Sistema de Informação da Atenção à Saúde Indígena (SIASI)

Escrito por André | Publicado: Segunda, 29 de Maio de 2017, 15h46 | Última atualização em Quinta, 31 de Agosto de 2017, 11h10

O Sistema de Informação da Atenção à Saúde Indígena (SIASI) é composto de dados primários vindos da atenção primária à saúde prestada pelas Equipes Multidisciplinares de Saúde Indígena (EMSI) no Subsistema de Atenção à Saúde Indígena (SasiSUS), gerenciado pela Secretaria Especial de Saúde Indígena (Sesai) do Ministério da Saúde.

Desenvolvido em linguagem de programação Java (ambiente Web) e Java Swing (aplicativo local) e utilizando Oracle e Postgres, respectivamente, como gerenciadores de banco de dados, a nova versão do sistema incorpora diversas novidades tecnológicas. Uso de criptografia na transmissão de dados e outras metodologias de segurança, além de completa integração com os padrões do Departamento de Informática do SUS (DATASUS), permitem maior segurança do dado e adequação à lei de acesso à informação e as normatizações do governo federal.

Dados

No campo da disseminação de dados o sistema está utilizando a estratégia de inteligência de negócio (Business Intelligence - BI) com a formação de um Data Warehouse (DW), potencializando a integração e análise de dados, além da integração com outros sistemas de informação de saúde. Alguns relatórios do SIASI já são construídos nessa tecnologia e encontram-se disponibilizados nos links abaixo, com dados demográficos por diversos agregadores de análise como DSEI, Polo Base, Aldeia, Etnia, Município, Estado, Regiões de Saúde, Região do Brasil, Etnia.

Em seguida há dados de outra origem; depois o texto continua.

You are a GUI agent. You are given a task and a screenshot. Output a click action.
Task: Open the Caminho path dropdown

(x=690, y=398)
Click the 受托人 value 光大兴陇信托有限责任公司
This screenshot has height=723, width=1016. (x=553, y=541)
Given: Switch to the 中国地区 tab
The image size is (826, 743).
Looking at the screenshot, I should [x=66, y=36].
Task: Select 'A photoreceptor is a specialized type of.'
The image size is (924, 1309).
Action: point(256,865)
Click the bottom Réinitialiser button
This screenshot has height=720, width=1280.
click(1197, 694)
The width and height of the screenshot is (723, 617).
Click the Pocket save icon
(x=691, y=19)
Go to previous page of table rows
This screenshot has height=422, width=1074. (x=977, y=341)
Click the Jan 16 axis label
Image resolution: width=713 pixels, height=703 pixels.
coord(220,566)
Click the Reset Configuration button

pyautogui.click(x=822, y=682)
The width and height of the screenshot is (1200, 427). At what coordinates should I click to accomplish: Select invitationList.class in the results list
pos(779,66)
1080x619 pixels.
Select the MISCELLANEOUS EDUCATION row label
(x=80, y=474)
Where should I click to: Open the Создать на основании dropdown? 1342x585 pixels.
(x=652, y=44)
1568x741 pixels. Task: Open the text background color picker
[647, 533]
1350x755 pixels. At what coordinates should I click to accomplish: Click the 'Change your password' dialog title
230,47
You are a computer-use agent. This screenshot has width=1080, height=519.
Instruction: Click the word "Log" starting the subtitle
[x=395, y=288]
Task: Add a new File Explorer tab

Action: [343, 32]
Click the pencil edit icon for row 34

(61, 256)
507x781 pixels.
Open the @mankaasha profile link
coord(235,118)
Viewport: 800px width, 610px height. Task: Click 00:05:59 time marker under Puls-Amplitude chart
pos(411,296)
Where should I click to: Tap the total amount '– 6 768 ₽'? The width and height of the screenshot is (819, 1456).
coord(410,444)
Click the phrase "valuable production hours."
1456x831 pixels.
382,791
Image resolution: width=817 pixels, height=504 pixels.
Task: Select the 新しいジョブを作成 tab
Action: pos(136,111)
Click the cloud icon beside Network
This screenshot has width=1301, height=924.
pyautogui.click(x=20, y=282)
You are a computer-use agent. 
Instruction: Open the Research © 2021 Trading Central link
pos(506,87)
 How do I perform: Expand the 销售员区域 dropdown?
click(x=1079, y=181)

No campo do monitoramento da política pública de saúde há a inserção de várias outras áreas de atuação, como saúde da mulher (gestantes, puerpério, aborto, PCCU e mama), vigilância alimentar e nutricional, ações coletivas preventivo-educativas, dentre outras. Também há melhorias nas áreas de imunização, demografia, óbito, morbidade e saúde bucal.

Em relação à operacionalização do sistema, os processos de trabalho locais forma rediscutidos com essa nova versão, melhorando o fluxo de dados, fluxo de documentações, melhorias no uso da interface. Há, ainda, uma pequena melhoria de infraestrutura e durante o ano de 2013 foram realizadas capacitações em todos os distritos para utilização do sistema.

Internamento no sistema há dois principais agregadores de dados, um na dimensão individual e outro na coletiva. O primeiro trata-se da própria pessoa cadastrada, uma vez que muitos dados da atenção prestada ao indígena são inseridos individualmente. O segundo trata-se da aldeia, que recebe dados coletivos consolidados referentes às ações educativas e de prevenção. As duas dimensões estão conectadas pelo cadastro de unidades familiares identificadas por domicílio. Esses são agrupados por aldeia, as aldeias estão vinculadas aos Polos Base e Distritos Sanitários Especiais Indígenas. As aldeias também são agrupadas em municípios, estados, regiões de saúde.

O fluxo de dados e a arquitetura do sistema permanecem com a alimentação realizada de forma descentralizada (distritos, polos ou aldeias), com autonomia do aplicativo local para análises, sem necessidade de conexão com a internet.

Inicia-se um novo capítulo no processo de monitoramento da saúde indígena em busca da qualificação da atenção e da gestão do Subsistema de Saúde Indígena no SUS. Esta versão foi fruto do esforço da Sesai, da equipe multiprofissional do monitoramento da saúde indígena que mergulhou de forma decisiva para enfrentar todas as dificuldades na sua elaboração. A contribuição de colaboradores dos distritos foi imprescindível para a construção de um sistema cada vez mais forte e preciso. O desafio ainda possui proporções gigantescas para dar conta de descrever de forma quantitativa, cartesiana e sucinta a grandiosidade dos povos indígenas do Brasil.